Herbert Smith Freehills Lawyers Andrew Cannon and Hannah Ambrose talk investor-state dispute settlement, ahead of London International Disputes Week 2021
LIDW, which is set to be hosted virtually from 10 – 14 May 2021, will bring together legal practitioners from around the world to celebrate the heritage of London as a disputes centre and to consider the future of global dispute resolution.
Herbert Smith Freehills is a proud founding member of this important event and joined forces with more than 50 other law firms, as well as barristers chambers, academics, legal commentators and dispute resolution organisations, to initially help launch the week.
On the lead-up to the event, Hannah and Andrew will answer some questions on why LIDW is so important for the Capital and some key issues related to investor-state disputes.
Why is it important that London hosts International Disputes Week?

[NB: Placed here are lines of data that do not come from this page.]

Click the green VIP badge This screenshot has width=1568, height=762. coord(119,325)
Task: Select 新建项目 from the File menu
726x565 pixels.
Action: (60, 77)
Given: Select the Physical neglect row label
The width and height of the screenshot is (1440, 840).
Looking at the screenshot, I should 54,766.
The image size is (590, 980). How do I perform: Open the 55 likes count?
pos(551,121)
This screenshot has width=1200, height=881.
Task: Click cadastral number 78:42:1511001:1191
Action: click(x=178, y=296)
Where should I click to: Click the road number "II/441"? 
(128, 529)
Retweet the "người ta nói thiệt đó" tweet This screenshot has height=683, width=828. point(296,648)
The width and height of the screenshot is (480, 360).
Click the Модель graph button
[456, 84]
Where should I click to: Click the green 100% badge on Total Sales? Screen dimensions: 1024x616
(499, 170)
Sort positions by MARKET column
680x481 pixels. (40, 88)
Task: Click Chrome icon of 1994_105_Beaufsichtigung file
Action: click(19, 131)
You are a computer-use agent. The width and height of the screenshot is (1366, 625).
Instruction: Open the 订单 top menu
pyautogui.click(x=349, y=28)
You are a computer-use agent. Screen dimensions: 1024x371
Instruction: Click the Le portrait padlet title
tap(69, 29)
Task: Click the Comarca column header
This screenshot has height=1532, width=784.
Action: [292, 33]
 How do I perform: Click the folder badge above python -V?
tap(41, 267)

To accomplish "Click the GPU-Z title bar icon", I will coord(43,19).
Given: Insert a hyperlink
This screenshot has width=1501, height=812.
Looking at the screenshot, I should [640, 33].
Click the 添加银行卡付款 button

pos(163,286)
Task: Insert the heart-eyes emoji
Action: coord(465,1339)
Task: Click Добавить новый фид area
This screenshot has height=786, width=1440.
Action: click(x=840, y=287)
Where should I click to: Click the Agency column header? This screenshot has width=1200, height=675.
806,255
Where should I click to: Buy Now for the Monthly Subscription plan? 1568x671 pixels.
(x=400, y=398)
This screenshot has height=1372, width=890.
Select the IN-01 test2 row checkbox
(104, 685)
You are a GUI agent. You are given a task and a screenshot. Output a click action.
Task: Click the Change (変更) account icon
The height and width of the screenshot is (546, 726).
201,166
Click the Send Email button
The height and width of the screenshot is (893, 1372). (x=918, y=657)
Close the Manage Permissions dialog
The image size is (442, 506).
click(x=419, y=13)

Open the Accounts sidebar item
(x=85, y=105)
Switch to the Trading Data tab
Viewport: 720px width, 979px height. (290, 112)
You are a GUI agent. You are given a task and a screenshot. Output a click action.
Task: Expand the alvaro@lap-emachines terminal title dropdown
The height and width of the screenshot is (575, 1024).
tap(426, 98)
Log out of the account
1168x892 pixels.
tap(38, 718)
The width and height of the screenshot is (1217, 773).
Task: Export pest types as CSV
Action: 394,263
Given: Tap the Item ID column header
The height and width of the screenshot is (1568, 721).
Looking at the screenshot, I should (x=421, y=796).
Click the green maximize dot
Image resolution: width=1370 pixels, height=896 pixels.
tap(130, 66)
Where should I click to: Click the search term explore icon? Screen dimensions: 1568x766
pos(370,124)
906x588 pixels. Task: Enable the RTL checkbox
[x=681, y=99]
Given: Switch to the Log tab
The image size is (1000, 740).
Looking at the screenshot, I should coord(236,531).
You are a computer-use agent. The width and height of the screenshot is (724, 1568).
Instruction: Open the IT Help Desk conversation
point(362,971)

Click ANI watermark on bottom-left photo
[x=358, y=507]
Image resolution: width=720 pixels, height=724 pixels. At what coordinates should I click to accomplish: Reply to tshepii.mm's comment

In the midst of global social, political and economic turbulence, it is apt that London continues to provide an opportunity for participants around the world to come together, reflect and exchange views around key issues pertaining to dispute resolution and the rule of law. London is a leading hub for international dispute resolution across many sectors. It also remains a centre of gravity for engaged, energetic and open-minded debate for a spectrum of stakeholders interested in commercial disputes issues and the resolution of international law disputes.
Do you have any predictions for the future of investor-state dispute resolution?
Investor-state dispute resolution has been under scrutiny for a number of years, leading to intense focus on certain elements of its procedure in particular. This long-term state of orchestrated review has already introduced some welcome reform, but can risk distracting attention from organic, substantive development and other opportunity, particularly in relation to sustainable investment, environmental protection, and human rights. In due course, and as investment protection moves incrementally away from bilateral treaties and into the framework of trade and co-operation agreements with broader aims, these areas may come to the fore.
Any impacts from the pandemic that you're keeping an eye on?
The actions of States taken to address the pandemic gave rise to immediate questions as to the relevance of investment treaty protections. To the extent claims materialise, they will test the ability of the framework of rights and obligations between investors and states to respond to such unprecedented circumstances. However, and in any case, we would anticipate that draft treaties providing for investment protection will be scrutinised more carefully with the pandemic in mind. In particular, States may try to enshrine additional “flex” to ensure that they can take all necessary action to deal with a health crisis, even where this may interfere with the private rights of investors. A similar approach was taken in the aftermath of the financial crisis, with prudential financial carve outs reflected in some treaties, permitting a degree of derogation from the protections otherwise available to investors.